[Extracted data entries]
---
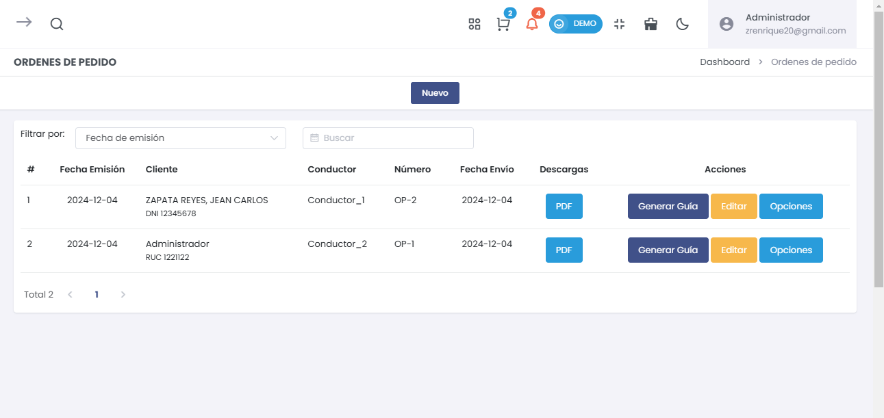Download PDF for order OP-1
The height and width of the screenshot is (418, 884).
tap(564, 250)
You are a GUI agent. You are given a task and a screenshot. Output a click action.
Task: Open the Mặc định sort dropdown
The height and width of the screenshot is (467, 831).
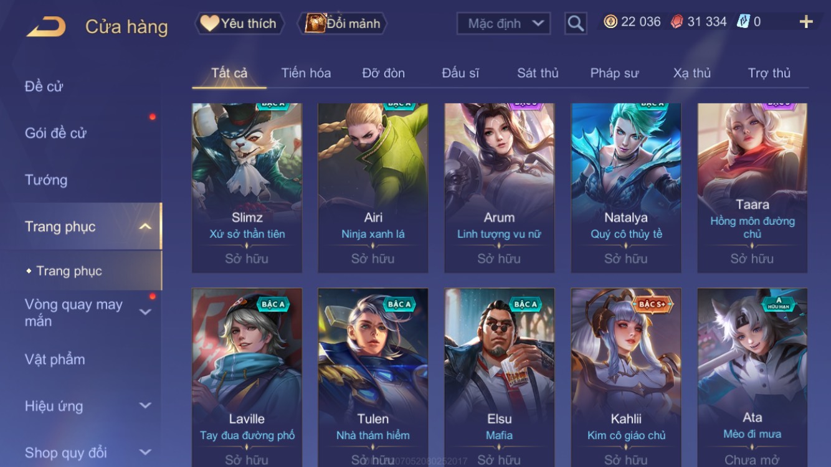[504, 24]
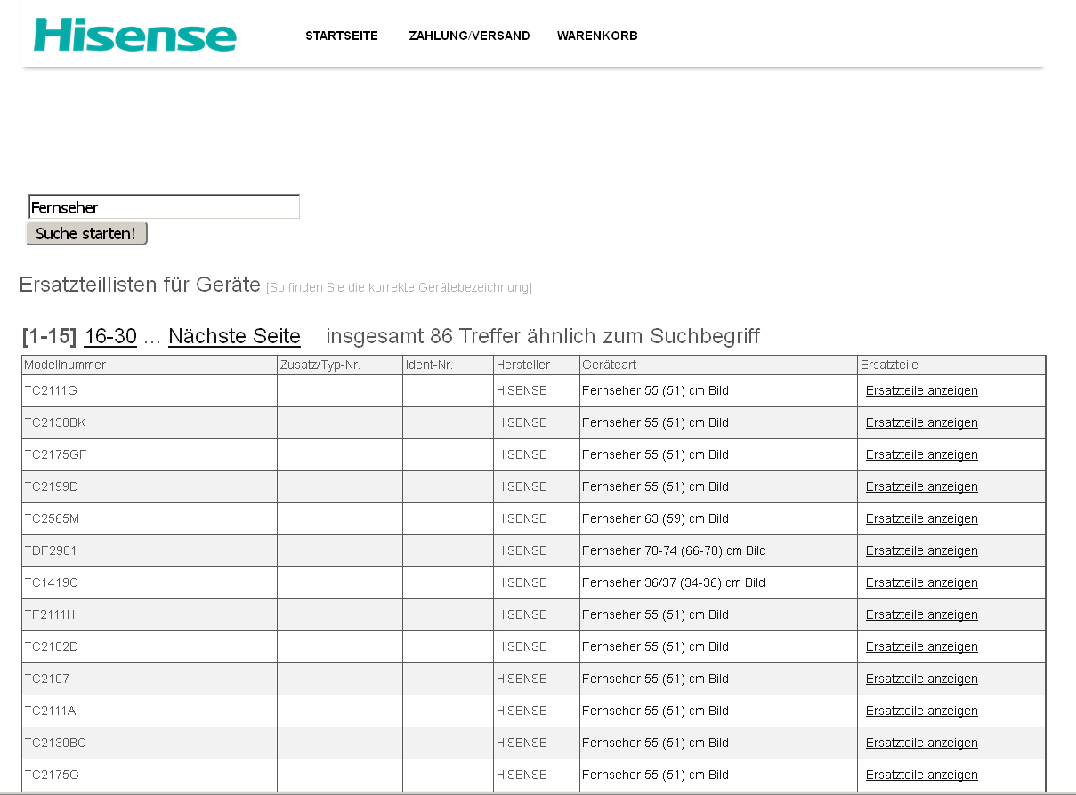The height and width of the screenshot is (795, 1076).
Task: Open the STARTSEITE menu item
Action: pos(341,36)
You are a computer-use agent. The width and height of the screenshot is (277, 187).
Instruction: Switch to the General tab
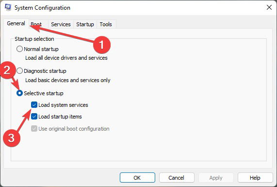16,23
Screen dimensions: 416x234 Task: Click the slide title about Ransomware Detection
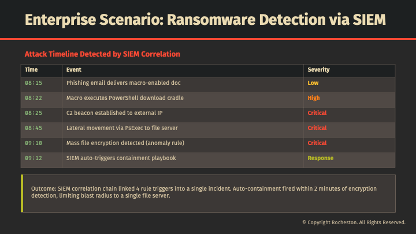[x=205, y=20]
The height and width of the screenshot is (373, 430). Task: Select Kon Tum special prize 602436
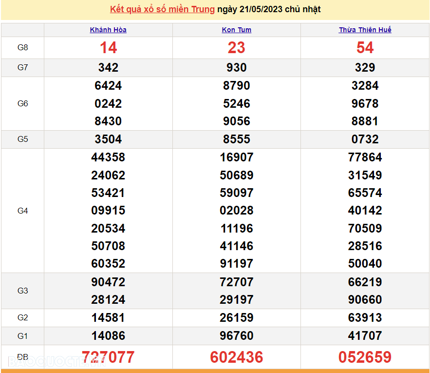[x=236, y=356]
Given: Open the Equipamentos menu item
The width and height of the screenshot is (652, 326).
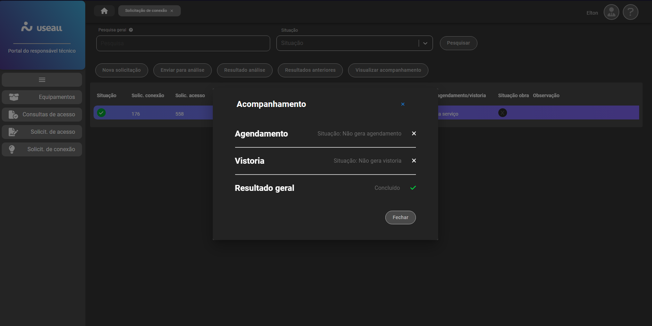Looking at the screenshot, I should pos(42,97).
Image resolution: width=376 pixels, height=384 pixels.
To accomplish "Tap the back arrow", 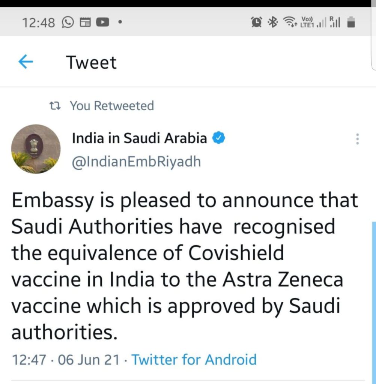I will tap(26, 62).
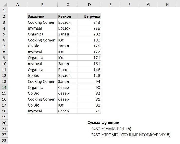Click column H header
The width and height of the screenshot is (180, 144).
[167, 5]
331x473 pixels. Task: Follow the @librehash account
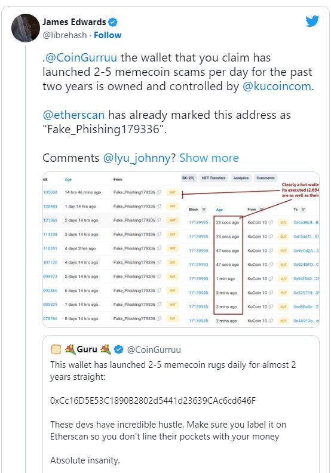click(x=108, y=35)
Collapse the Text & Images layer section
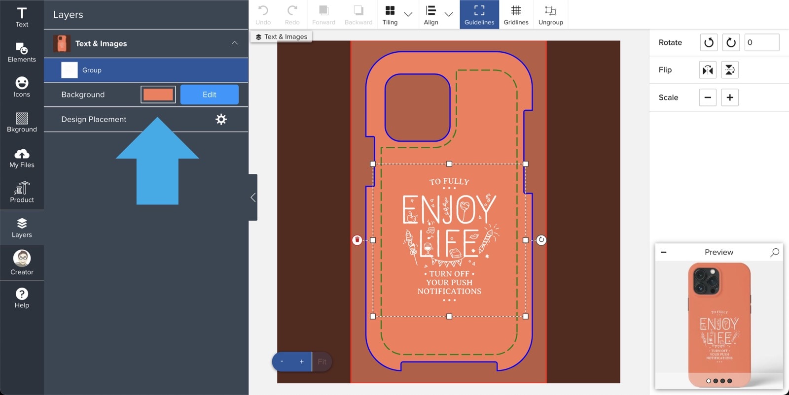 (234, 43)
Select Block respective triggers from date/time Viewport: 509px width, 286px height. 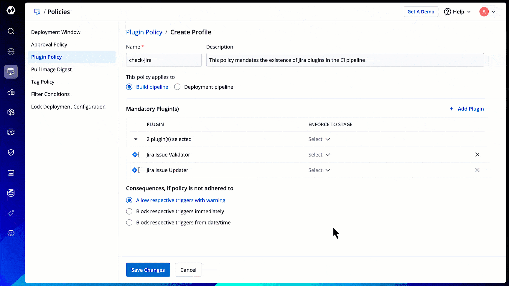pyautogui.click(x=129, y=223)
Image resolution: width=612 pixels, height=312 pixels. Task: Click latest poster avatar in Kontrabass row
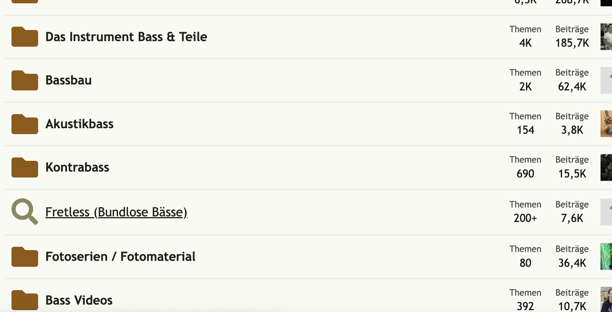point(606,167)
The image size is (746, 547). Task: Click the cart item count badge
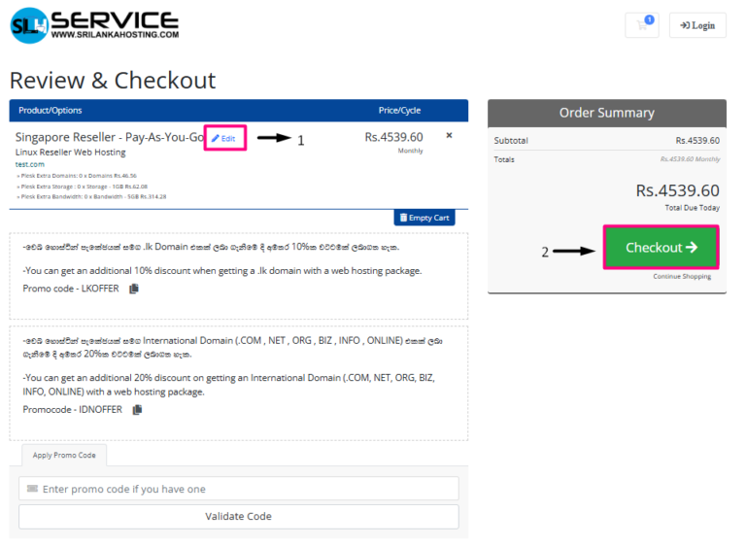click(x=649, y=19)

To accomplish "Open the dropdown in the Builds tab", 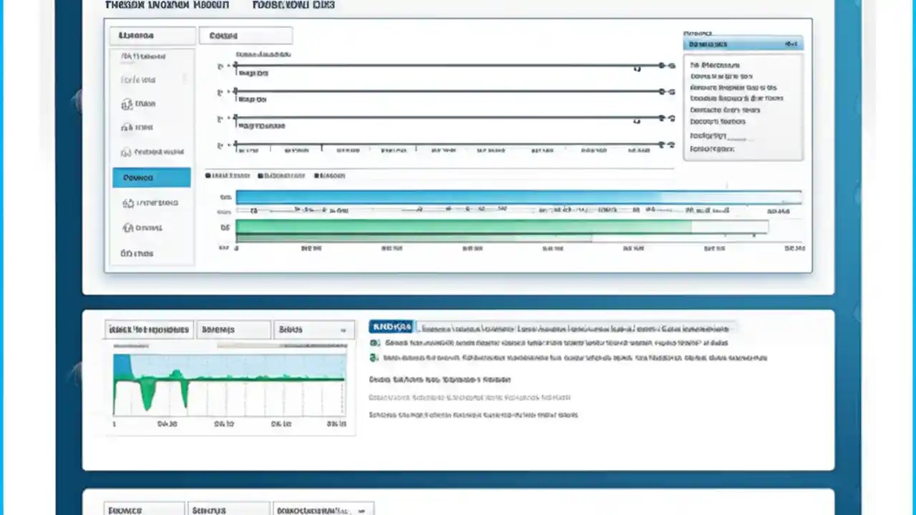I will [343, 329].
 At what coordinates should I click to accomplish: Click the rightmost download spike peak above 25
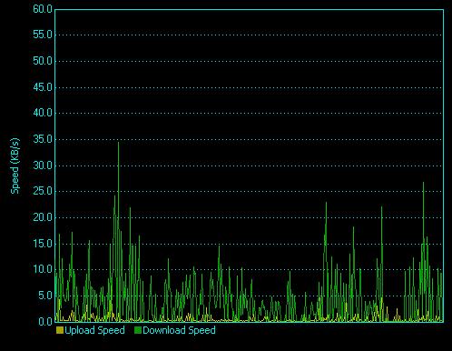(x=423, y=183)
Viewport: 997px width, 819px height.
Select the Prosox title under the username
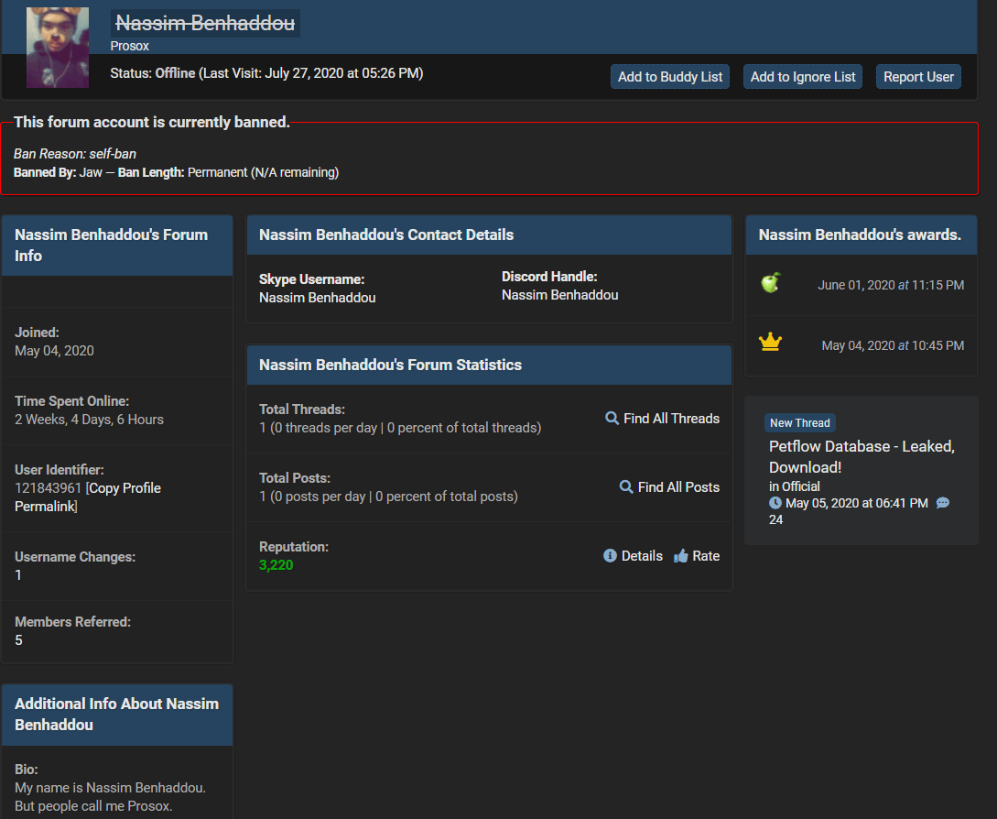pyautogui.click(x=128, y=45)
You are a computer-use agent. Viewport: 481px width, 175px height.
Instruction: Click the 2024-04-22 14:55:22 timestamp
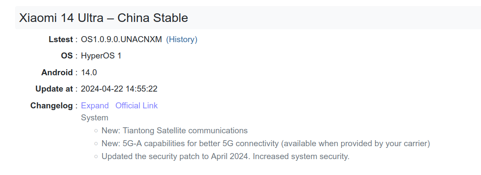[119, 89]
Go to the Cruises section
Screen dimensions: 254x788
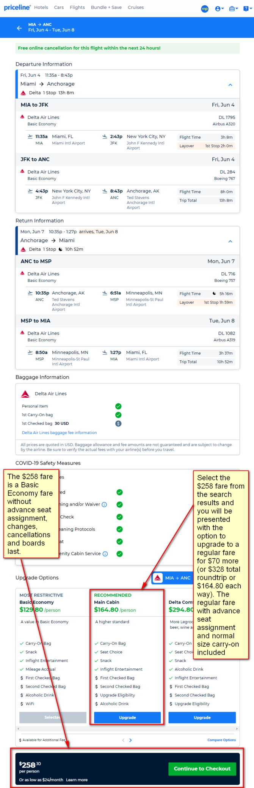click(136, 7)

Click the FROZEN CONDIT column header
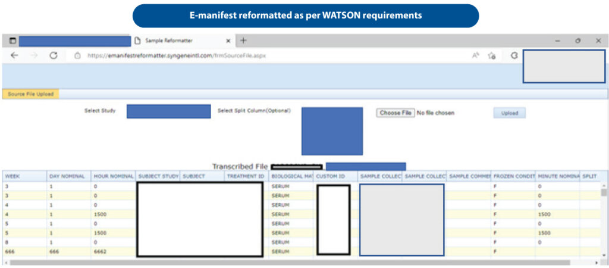[513, 177]
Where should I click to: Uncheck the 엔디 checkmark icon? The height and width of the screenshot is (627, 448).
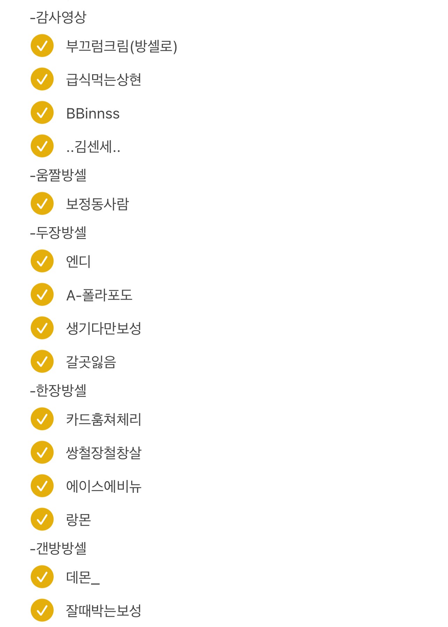pos(42,261)
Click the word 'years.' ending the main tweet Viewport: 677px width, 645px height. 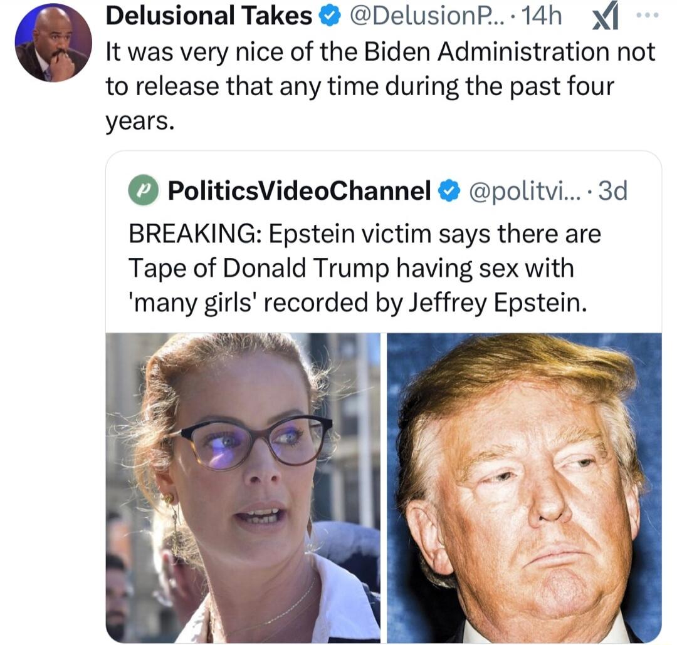(x=140, y=121)
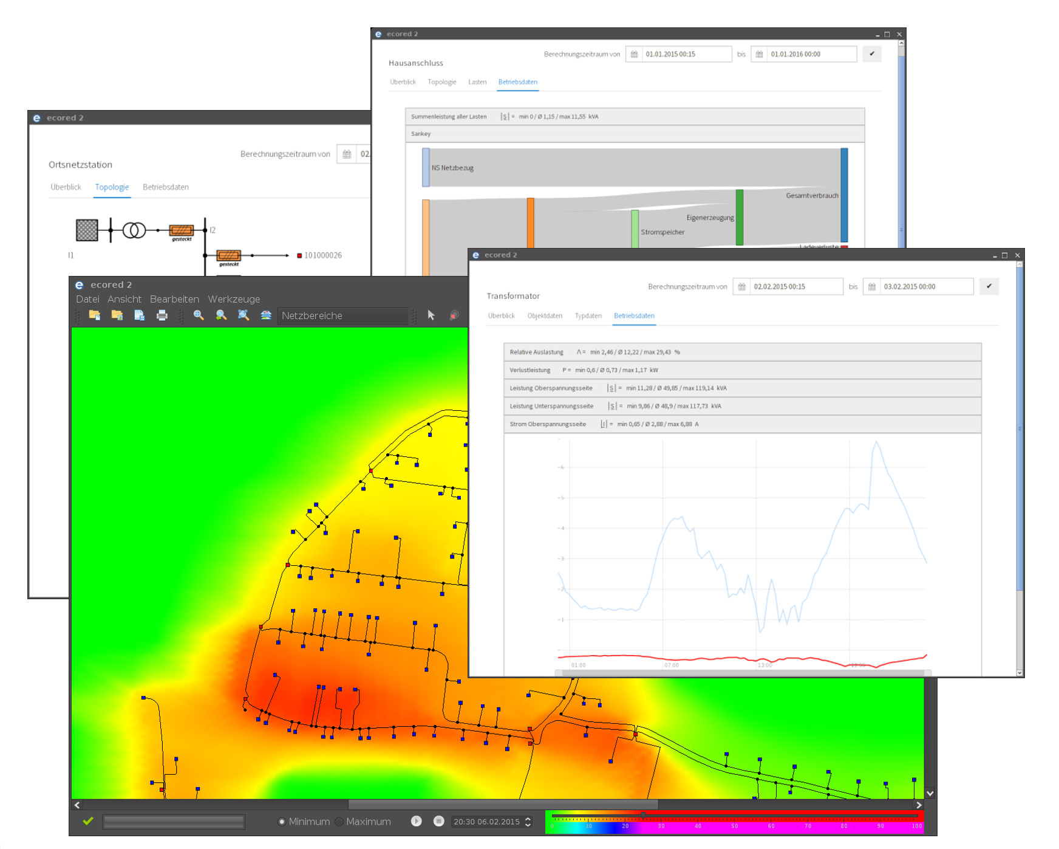Click the zoom-to-fit magnifier icon
Screen dimensions: 1059x849
tap(243, 315)
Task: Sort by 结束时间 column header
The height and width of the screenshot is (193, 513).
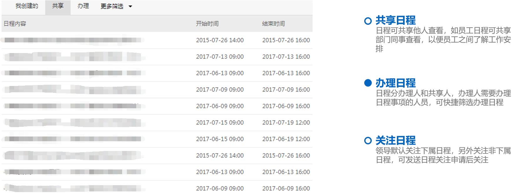Action: (x=273, y=24)
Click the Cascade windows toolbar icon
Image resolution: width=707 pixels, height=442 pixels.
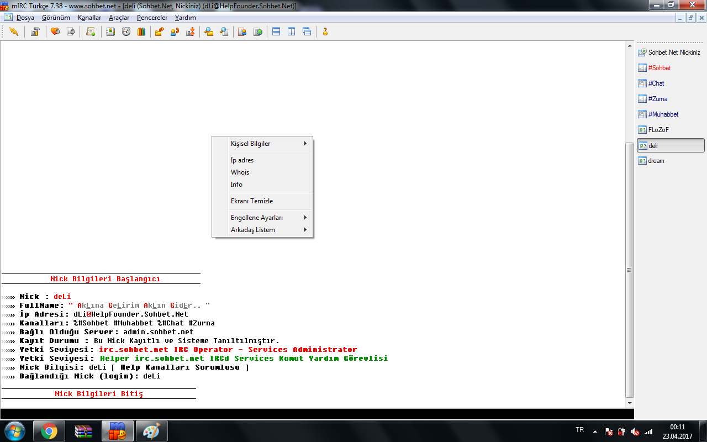[307, 31]
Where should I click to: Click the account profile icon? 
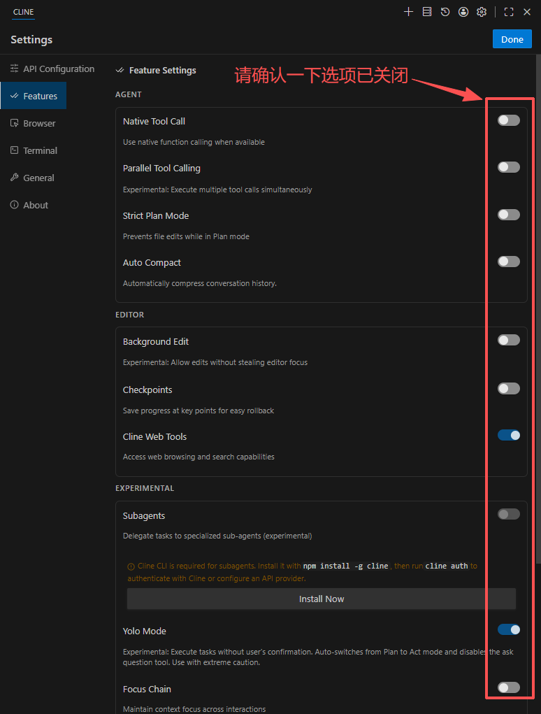(x=463, y=12)
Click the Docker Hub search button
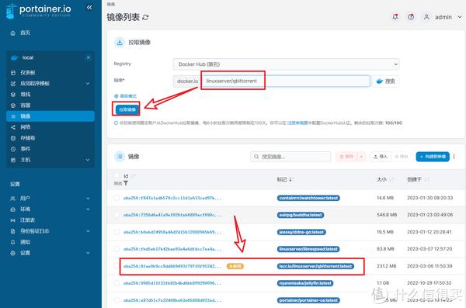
---
The problem => Return every line from the entries above that includes the word "computer".

Response =>
You are a computer-use agent. The width and height of the screenshot is (277, 187).
You are a computer-use agent. Viewport: 481px width, 175px height.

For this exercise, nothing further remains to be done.